ESPAGNE : GUERRE OU RÉVOLUTION ?

Partout la démocratie capitule devant la dictature. Mieux, elle lui ouvre les bras. Et l'Espagne ? Loin de constituer l'heureuse exception, l'Espagne représente le cas extrême d'affrontement armé entre démocratie et fascisme sans que la lutte change de nature : elle oppose toujours deux formes de développement du capital, deux formes politiques de l'Etat capitaliste, deux structures étatiques se disputant la légitimité de l'Etat capitaliste légal et normal dans un pays. Il n'y a d'ailleurs affrontement violent que parce que les ouvriers se sont dressés contre le fascisme. La complexité de la guerre d'Espagne vient de ce double aspect, d'une guerre civile ( prolétariat-capital ) se transformant en guerre capitaliste ( les prolétaires soutenant dans les deux camps des structures étatiques capitalistes rivales ).
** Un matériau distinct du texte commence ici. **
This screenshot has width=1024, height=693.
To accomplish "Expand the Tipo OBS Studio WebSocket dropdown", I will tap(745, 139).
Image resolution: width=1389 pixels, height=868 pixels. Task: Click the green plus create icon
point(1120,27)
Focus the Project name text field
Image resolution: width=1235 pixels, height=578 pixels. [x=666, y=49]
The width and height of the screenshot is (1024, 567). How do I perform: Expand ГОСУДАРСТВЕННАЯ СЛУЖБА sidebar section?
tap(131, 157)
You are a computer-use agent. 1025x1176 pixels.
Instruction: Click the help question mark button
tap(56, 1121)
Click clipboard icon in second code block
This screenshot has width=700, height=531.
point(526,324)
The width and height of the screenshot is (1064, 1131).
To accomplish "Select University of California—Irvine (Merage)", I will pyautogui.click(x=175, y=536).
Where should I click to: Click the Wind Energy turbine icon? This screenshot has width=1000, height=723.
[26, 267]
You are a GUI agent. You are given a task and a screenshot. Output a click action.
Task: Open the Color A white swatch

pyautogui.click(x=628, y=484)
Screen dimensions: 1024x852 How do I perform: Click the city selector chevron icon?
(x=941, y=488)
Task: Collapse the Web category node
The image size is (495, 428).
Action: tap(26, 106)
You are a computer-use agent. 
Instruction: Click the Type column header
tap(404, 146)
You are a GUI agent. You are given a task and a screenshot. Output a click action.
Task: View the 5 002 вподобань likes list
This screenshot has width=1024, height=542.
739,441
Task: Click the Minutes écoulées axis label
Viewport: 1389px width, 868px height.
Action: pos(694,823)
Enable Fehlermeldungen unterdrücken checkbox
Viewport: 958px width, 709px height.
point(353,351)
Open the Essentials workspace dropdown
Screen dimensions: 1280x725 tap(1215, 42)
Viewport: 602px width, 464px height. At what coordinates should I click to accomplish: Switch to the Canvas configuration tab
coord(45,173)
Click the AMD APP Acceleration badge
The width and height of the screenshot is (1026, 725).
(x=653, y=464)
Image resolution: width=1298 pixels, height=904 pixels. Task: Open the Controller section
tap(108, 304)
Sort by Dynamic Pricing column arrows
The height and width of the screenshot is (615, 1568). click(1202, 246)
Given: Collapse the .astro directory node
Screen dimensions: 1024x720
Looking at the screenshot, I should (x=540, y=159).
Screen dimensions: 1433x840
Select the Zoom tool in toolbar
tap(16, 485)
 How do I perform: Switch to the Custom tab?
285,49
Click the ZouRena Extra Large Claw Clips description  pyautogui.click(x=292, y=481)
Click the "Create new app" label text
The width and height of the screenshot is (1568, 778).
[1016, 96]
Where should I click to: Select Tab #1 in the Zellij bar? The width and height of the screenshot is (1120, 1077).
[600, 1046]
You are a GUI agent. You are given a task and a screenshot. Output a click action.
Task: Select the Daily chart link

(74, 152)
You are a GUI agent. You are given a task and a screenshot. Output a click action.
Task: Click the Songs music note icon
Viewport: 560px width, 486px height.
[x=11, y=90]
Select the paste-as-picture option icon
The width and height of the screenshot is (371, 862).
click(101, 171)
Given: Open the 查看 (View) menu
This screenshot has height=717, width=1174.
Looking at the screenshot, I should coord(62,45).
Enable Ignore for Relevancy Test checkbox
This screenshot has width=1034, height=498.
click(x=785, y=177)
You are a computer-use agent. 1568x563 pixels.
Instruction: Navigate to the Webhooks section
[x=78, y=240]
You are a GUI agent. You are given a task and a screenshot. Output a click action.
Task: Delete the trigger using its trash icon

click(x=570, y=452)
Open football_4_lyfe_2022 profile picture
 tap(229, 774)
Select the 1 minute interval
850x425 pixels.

Après avoir donné toute facilité aux « rebelles » pour se préparer, la République allait négocier et/ou s'effacer devant eux, quand les prolétaires se levèrent contre le coup d'Etat fasciste, empêchant son succès dans la moitié du pays. La guerre d'Espagne ne se serait pas déclenchée sans cette authentique insurrection prolétarienne ( il s'agissait de bien plus qu'une émeute ). Mais ce seul fait ne suffit pas à caractériser toute la guerre d'Espagne et les événements ultérieurs. Il ne définit que le premier moment de la lutte, qui est effectivement un soulèvement prolétarien. Après avoir vaincu les fascistes dans un grand nombre de villes, les ouvriers ont le pouvoir. Telle est la situation immédiatement après leur insurrection. Mais que font-ils ensuite de ce pouvoir ? Le remettent-ils à l'Etat républicain, ou s'en servent-ils pour aller plus loin dans un sens communiste ? Ils font confiance au gouvernement légal, donc à l'Etat existant, l'Etat capitaliste. Toute leur action ultérieure se fera sous la direction de cet Etat. Voilà le point central. Dès lors tout le mouvement des prolétaires espagnols, dans la lutte armée contre France et les transformations économico-sociales, se plaçant dans le cadre de l'Etat capitaliste, ne pouvait qu'être de nature globalement capitaliste. Il est vrai que des tentatives de dépassement eurent lieu au plan social ( nous en parlerons plus loin ) : mais elles resteront toujours hypothéquées par le maintien de l'Etat capitaliste. La destruction de l'Etat est la condition nécessaire ( mais non suffisante ) de la révolution communiste. En Espagne, le pouvoir réel est exercé par l'Etat et non par les organisations, syndicats, collectivités, comités, etc. La preuve en est que la puissante C.N.T. devra céder devant le P.C. ( très faible avant juillet 1936 ). On peut le vérifier par ce simple fait que l'Etat saura faire brutalement usage de son pouvoir lorsqu'il le faudra ( mai 1937 ). Pas de révolution sans destruction de l'Etat. Cette « évidence »marxiste, oubliée par 99% des « marxistes » et justement rappelée par Bilan, se dégage une fois encore de la tragédie espagnole.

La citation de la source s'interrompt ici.